Шпилька предназначалась Ханту, который сразу не понравился Терцио. С того самого момента, когда ахеронец бессильным приполз к порогу «веретена». Но сейчас ахеронец не был склонен вступать в словесную баталию. Он посуровел и ответил прямо:
— Если ты идиот, не выставляй это на всеобщее обозрение, а дай слово более мудрым. — Удовлетворенный, Хант тут же обратился к Ватеку: — Ты помнишь Стокера?
— Ты уже упоминал это имя.
— Он упорный малый. Я не зря верил в его талант. Кажется, ему удалось то, что многим из нас было не под силу многие века. Он понял, как искать Патриархов.

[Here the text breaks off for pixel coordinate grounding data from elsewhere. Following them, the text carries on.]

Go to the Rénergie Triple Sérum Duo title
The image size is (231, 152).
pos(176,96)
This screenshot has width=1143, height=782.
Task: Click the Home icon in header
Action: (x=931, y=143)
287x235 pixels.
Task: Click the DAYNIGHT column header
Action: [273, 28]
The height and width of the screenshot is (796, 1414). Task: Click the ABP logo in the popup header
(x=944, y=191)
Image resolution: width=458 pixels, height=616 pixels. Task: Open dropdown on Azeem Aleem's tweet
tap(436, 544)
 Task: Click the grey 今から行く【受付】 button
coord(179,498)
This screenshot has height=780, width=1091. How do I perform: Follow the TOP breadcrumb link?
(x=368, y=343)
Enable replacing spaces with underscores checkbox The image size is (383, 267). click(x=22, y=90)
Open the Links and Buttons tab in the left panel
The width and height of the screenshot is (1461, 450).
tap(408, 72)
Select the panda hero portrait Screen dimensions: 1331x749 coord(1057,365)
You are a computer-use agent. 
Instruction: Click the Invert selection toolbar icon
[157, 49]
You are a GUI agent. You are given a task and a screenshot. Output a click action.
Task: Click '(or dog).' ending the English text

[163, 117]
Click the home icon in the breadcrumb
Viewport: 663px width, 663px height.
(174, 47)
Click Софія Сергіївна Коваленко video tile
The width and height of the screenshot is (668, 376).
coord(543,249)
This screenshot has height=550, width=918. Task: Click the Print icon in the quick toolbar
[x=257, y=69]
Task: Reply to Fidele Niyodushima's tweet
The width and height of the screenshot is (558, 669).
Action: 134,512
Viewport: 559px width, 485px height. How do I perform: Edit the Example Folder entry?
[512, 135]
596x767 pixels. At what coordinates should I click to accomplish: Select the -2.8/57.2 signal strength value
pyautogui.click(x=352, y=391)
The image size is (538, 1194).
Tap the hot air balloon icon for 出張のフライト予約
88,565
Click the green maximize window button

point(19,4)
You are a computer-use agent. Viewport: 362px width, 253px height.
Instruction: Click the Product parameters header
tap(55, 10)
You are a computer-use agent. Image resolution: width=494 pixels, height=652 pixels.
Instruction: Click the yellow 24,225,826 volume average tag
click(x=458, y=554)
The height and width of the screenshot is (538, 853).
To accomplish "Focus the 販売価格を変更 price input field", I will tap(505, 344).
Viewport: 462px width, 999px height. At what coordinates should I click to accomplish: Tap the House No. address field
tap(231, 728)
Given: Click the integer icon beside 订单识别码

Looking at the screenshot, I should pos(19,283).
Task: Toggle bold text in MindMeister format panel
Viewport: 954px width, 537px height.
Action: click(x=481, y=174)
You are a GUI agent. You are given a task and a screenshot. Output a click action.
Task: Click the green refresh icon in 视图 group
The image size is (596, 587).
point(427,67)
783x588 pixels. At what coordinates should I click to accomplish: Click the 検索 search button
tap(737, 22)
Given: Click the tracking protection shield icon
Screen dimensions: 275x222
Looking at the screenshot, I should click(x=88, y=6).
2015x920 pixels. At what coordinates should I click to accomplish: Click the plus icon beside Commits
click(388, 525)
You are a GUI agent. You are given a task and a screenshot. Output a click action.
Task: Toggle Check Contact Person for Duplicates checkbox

— И что это за способ? — Нетерпеливой от природы Александре хотелось поскорее приступить к активным действия, вместо того чтобы тратить время на болтовню.
— В «Ахероне» хранилась копия одного древнего трактата. Точнее, те фрагменты, что дошли до нас. Датировка приблизительная, но мы полагаем, что фолиант-оригинал был создан в начале двенадцатого века от рождения людского Спасителя. Его смысл в кратком изложении — объяснить людям, что в их мире существуем мы. Кто автор этого труда, нам выяснить не удалось. Но среди прочего книга содержала массу информации об истинной природе Патриархов. А также указание способа их нахождения. Только эта информация была или сильно искажена, или умело зашифрована. В общем, все предпринятые попытки воспользоваться ею были безрезультатны. А вот Стокер нашел ключ.
— Если это так, надо найти этого Стокера.
— Сделать это гораздо проще. Когда я привел его в «Ахерон», многие высшие иерархи признали его негодным к посвящению, как я ни настаивал. Поэтому обряд он прошел тайно. В его крови ихор брата Яза, ныне покойного, и мой. Воспользовавшись трейсером, мы вычислим его местонахождение.
— Что ж, — Ватек подвел итог, — этим займешься ты, Хант. А в помощники тебе направляю Александру. Ей полезно будет поучиться у тебя.
Девушка тут же воспарила духом.
— Не будем терять время, — сказала она и потащил за собой Ханта.
Когда они ушли, Терцио посмотрел на Ватека.
— Ты доверяешь ему?
— Я сейчас никому не доверяю. Но это лучшее решение. К тому же у нас есть дела поважнее. Пора покончить с Фелиагом.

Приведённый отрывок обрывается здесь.